Helping each other out, sharing stories of successes and failures, bonding over shared experiences all play a part in creating a sense of wellbeing. None of us want to feel that we’re ‘odd’ or worse, ostracised from the rest of the group.
Of course, being ‘social’ is easier for some than others, however, it’s not really about how many people are in your circle, but rather how deep the ties run. If friends come and go without laying down common roots, loyalty and love, then there’s little to be derived from that friendship.
In contrast, having friends who care about your wellbeing whilst you in turn care about theirs, acts to improve our sense of wellbeing.
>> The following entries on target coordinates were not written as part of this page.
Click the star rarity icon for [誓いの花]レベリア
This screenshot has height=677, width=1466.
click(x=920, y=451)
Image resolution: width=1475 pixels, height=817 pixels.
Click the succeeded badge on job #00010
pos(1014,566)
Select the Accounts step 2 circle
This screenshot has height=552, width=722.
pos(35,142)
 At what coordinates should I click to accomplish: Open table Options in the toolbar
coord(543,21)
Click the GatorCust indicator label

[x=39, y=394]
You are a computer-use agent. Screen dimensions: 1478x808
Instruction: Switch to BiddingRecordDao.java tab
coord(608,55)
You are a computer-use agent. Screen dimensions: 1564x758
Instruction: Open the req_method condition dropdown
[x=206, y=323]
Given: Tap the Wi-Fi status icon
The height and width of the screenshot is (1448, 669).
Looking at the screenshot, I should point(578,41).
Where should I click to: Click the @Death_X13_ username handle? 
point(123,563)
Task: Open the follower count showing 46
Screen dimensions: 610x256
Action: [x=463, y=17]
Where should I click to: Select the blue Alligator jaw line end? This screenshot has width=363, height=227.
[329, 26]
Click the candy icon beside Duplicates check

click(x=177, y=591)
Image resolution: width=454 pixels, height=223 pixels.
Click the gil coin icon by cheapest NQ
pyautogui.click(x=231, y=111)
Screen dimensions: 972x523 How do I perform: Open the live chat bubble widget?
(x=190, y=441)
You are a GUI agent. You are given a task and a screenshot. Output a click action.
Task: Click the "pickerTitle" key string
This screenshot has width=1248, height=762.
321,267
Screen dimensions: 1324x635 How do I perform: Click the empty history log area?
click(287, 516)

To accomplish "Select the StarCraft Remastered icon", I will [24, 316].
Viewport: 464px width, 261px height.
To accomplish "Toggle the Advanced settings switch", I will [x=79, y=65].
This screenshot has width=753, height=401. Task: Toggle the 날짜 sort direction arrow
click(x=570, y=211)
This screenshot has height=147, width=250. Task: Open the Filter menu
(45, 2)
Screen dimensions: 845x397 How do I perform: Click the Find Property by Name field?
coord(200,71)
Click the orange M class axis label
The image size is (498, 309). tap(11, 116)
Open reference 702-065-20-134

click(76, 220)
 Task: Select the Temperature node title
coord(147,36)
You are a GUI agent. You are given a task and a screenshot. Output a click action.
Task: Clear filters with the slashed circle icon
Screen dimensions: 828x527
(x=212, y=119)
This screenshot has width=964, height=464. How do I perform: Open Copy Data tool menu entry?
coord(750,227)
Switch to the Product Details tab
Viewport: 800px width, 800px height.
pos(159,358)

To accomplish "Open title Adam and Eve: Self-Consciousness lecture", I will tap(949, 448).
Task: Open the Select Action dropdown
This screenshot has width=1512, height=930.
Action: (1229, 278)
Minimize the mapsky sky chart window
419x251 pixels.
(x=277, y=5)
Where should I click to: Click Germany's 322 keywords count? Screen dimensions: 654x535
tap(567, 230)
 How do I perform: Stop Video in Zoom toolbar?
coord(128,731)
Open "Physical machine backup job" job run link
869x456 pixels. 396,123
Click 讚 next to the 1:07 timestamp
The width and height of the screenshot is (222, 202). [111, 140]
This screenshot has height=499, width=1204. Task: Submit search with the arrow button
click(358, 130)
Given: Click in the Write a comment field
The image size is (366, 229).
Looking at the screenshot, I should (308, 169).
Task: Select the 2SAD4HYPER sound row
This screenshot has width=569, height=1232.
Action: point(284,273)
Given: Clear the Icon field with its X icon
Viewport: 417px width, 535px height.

So, if you’re feeling a little bit low, reach out to your family and friends. Share some together time, grab a coffee, take in a show, take a walk, or do a class together. The activity doesn’t really matter, it’s the interaction that’s important to our wellbeing.
Putting It All Together
For brevity I’ve picked my five favourite elements of wellbeing to talk about here, but there are many others, not least of which is eating healthily and exercising (maybe set up a health wellbeing strategy). But it’s interesting to notice that the five tips above all complement and enhance each other and will support your wellbeing for life:
• You can relax with friends, which is also something you enjoy
• When you take control, you effectively re-balance your life
• Enjoying your hobby helps you relax and also acts as self-care, again improving life-balance
• Connecting with your family and friends strengthens those bonds which usually means they will be there to help you when needed
Creating a sense of wellbeing is self-fulfilling, but as with many ‘simple’ activities, they’re often difficult to incorporate as we tend to put our own needs at the bottom of the list. It’s time we realised that this behaviour is counter-productive.
There’s nothing I enjoy more than knowing that my parents, my children or my friends are doing something they enjoy. It makes me happy. So remember to nurture yourself because in doing so, you will also be creating a sense of wellbeing in others.